_Directions_
Everything below from the line with "Tweets by HighestGolf (280, 912)" to the last line, both included, is to be written out exactly, with nothing added.

_Provided records_

──────────────────────────────

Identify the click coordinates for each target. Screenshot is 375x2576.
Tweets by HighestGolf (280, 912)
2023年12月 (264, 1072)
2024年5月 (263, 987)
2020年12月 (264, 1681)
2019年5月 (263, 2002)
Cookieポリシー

──────────────────────────────

_Result for this exercise_
Tweets by HighestGolf (280, 912)
2023年12月 (264, 1072)
2024年5月 (263, 987)
2020年12月 (264, 1681)
2019年5月 (263, 2002)
Cookieポリシー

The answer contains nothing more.